**What is required**
Reproduce word for word the lines of the items from the one containing "Given: Open the Year dropdown list" through the end of the items, including both ends. Leave out the pictures.

Click-target data
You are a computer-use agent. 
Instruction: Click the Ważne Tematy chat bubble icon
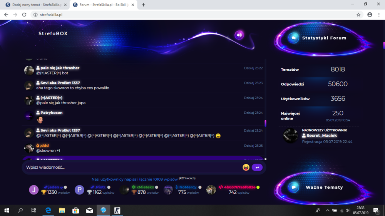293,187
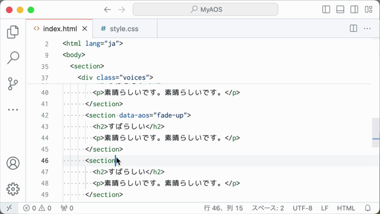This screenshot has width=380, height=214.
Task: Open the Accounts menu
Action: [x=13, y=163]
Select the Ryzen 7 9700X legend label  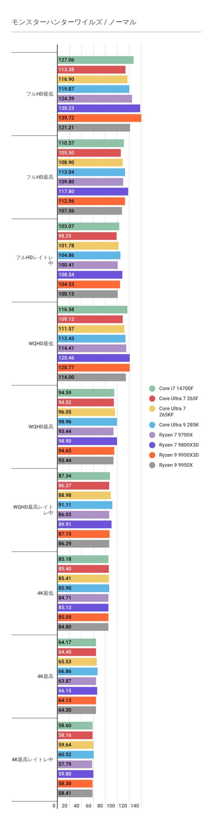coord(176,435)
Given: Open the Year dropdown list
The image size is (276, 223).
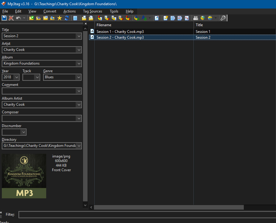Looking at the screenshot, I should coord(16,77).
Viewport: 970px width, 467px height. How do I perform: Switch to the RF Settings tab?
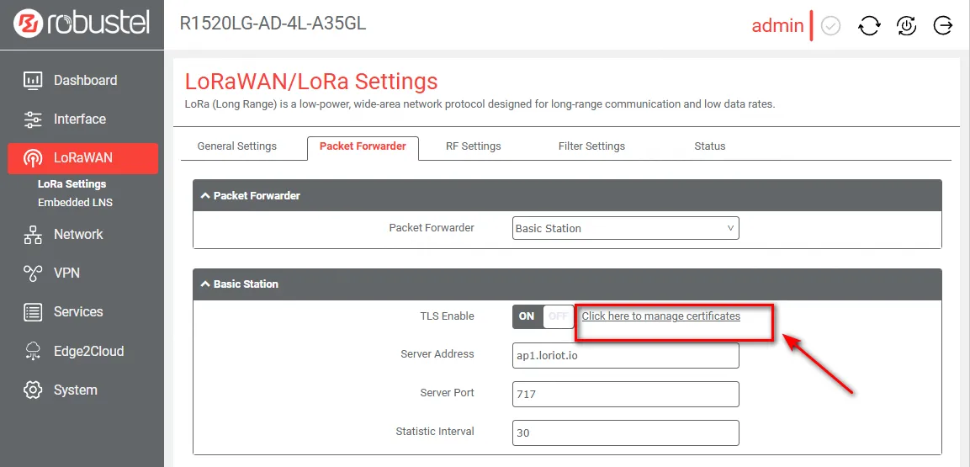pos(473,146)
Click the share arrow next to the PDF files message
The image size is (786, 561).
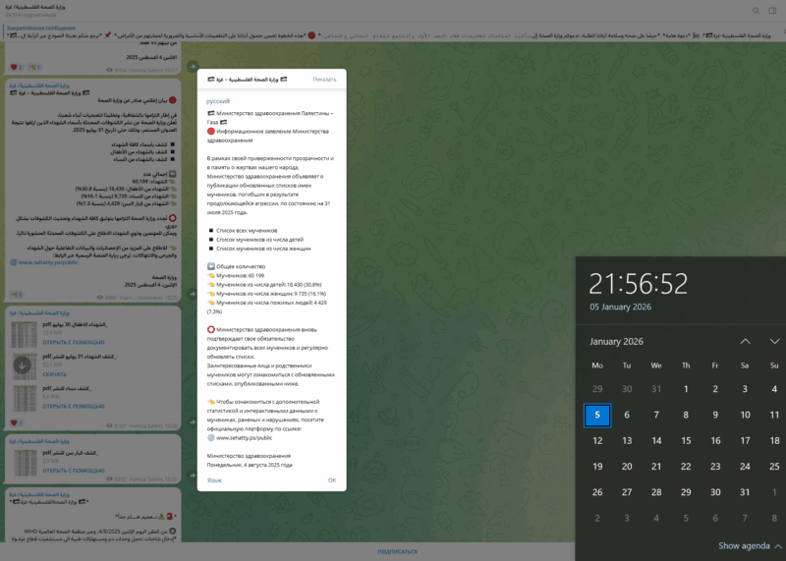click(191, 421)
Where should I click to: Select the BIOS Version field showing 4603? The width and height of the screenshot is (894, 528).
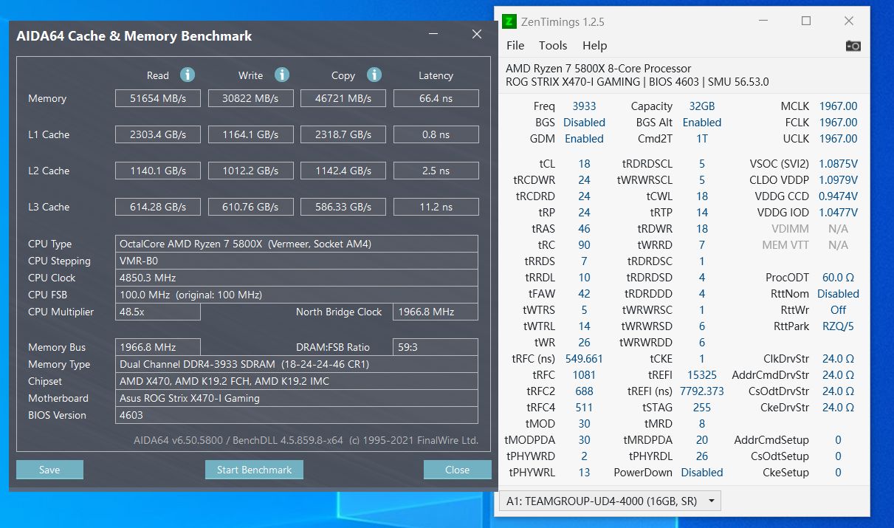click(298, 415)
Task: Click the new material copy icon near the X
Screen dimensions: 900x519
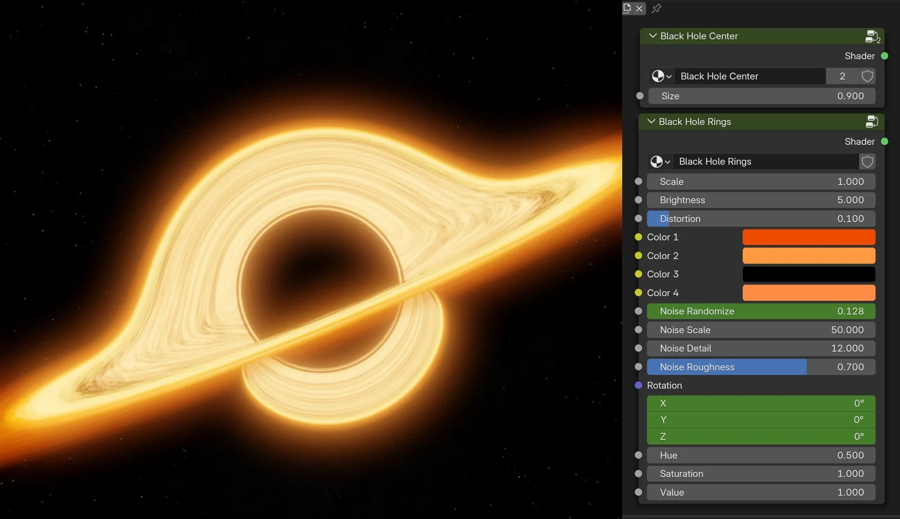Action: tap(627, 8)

**Response**
Given: Open the Year dropdown list
The image size is (276, 223).
Looking at the screenshot, I should coord(16,77).
Viewport: 970px width, 467px height. How do I perform: Switch to the RF Settings tab?
pos(473,146)
Click the share arrow next to the PDF files message
The image size is (786, 561).
click(191, 421)
Where should I click to: Select the BIOS Version field showing 4603? The width and height of the screenshot is (894, 528).
click(298, 415)
Task: Click the new material copy icon near the X
Screen dimensions: 900x519
Action: tap(627, 8)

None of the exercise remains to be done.